#### Assignment
In the records below, find the lines that include the string "gear" and report how many there are, nothing else.

(Supplied information begins)

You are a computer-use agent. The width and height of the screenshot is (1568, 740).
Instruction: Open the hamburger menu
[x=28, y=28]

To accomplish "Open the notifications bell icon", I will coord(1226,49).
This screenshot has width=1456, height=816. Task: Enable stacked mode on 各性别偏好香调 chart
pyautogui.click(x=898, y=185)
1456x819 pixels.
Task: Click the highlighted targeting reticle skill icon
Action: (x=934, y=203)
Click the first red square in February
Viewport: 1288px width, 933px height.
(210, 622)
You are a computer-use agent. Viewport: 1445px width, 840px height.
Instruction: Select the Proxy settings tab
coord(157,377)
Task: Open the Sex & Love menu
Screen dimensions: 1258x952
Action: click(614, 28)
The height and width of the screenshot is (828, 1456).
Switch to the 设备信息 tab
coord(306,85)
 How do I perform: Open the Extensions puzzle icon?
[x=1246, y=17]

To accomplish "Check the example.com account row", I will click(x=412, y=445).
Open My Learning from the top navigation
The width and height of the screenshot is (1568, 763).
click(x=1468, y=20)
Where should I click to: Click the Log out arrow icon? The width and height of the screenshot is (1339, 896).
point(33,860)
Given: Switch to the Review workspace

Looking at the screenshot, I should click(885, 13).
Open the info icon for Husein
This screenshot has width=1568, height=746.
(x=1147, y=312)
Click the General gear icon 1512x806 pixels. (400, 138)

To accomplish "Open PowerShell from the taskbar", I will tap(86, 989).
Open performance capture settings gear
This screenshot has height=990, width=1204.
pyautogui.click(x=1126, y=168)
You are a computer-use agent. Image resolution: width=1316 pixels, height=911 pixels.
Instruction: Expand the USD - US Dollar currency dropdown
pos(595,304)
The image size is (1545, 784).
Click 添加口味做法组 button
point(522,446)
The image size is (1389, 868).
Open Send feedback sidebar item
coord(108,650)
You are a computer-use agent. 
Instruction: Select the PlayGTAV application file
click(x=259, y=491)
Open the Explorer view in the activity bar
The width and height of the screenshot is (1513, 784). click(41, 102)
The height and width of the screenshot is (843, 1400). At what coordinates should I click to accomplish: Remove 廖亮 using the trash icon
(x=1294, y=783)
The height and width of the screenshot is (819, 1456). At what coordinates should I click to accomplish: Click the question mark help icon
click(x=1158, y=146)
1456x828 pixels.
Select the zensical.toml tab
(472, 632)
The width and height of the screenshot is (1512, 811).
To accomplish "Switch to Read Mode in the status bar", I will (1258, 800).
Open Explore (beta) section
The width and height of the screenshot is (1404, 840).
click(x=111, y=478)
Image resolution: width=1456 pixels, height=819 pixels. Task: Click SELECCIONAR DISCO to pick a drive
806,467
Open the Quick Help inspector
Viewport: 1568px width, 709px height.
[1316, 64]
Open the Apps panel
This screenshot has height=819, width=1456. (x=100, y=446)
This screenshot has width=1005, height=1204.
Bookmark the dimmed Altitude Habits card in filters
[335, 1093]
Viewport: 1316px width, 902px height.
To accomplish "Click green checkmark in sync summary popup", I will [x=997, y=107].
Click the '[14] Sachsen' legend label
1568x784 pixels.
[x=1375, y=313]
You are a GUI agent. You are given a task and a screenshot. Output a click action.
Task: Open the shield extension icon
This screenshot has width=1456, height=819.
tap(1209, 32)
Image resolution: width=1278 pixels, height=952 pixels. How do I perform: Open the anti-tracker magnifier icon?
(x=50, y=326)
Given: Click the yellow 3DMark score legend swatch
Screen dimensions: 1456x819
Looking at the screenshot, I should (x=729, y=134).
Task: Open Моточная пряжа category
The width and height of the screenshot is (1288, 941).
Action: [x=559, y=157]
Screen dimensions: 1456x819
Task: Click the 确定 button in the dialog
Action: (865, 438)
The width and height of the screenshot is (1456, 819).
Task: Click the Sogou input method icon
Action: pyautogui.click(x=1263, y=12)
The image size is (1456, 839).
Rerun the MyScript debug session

(Supplied information ends)

#### Written solution
2